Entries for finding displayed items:
* BEGIN *
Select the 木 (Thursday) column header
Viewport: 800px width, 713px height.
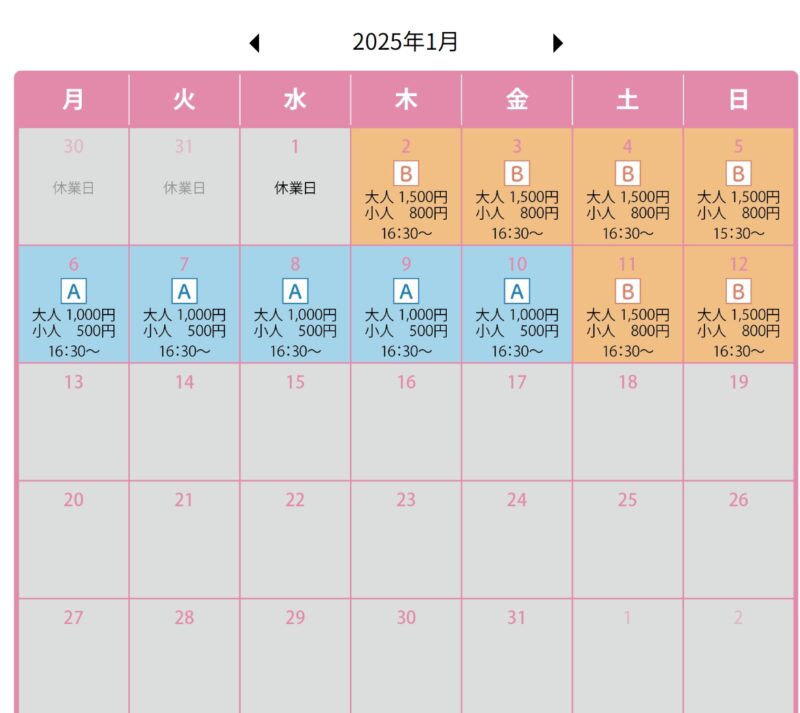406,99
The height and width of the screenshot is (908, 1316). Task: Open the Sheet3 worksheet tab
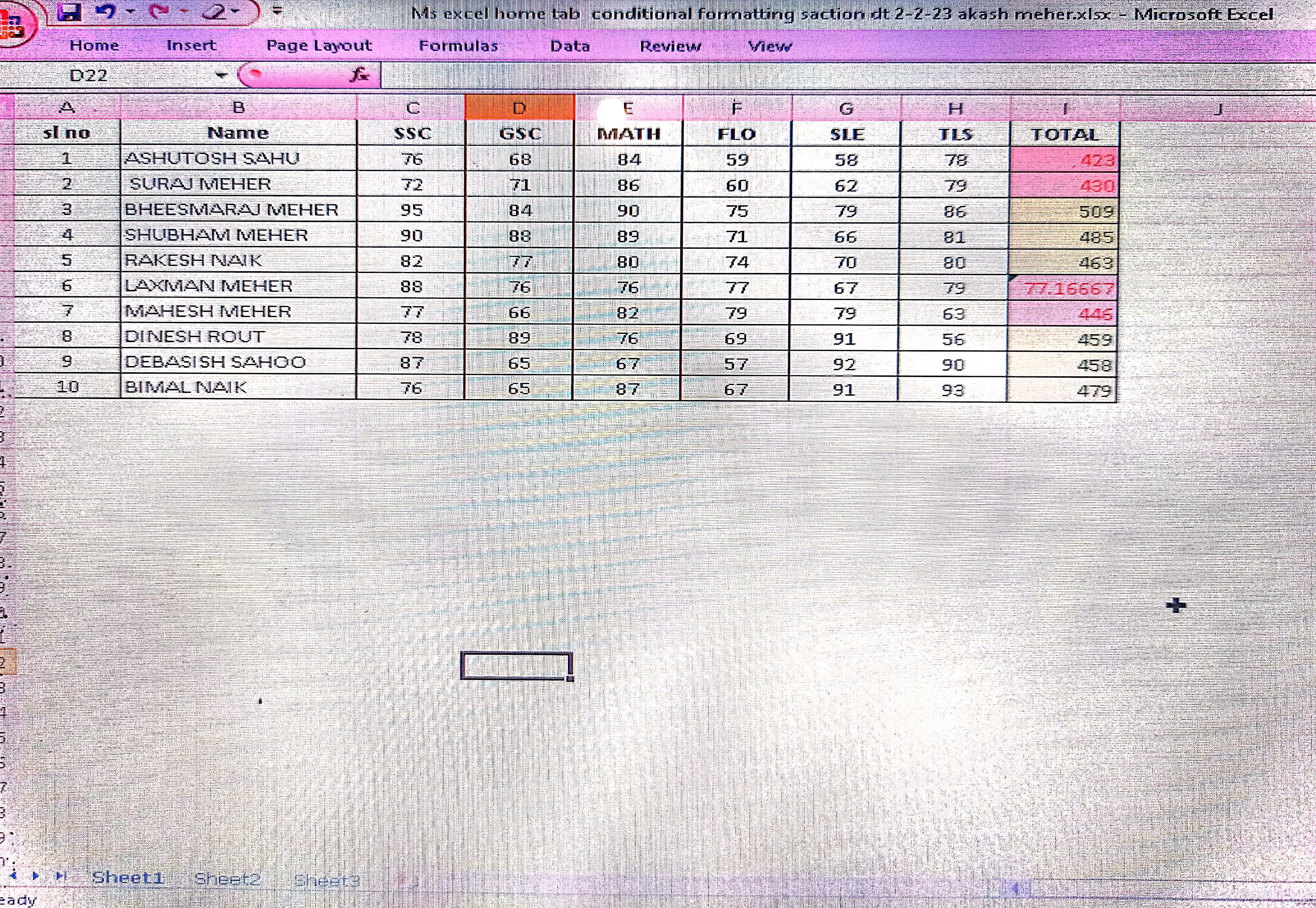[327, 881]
* END *
Set task: Reproduce all the entries, substituting "column heading" for "column header" and leaving everything else unchanged, but omit the pictures.

Completed task:
Select the 木 (Thursday) column heading
Viewport: 800px width, 713px height.
406,99
The height and width of the screenshot is (908, 1316). Task: Open the Sheet3 worksheet tab
[327, 881]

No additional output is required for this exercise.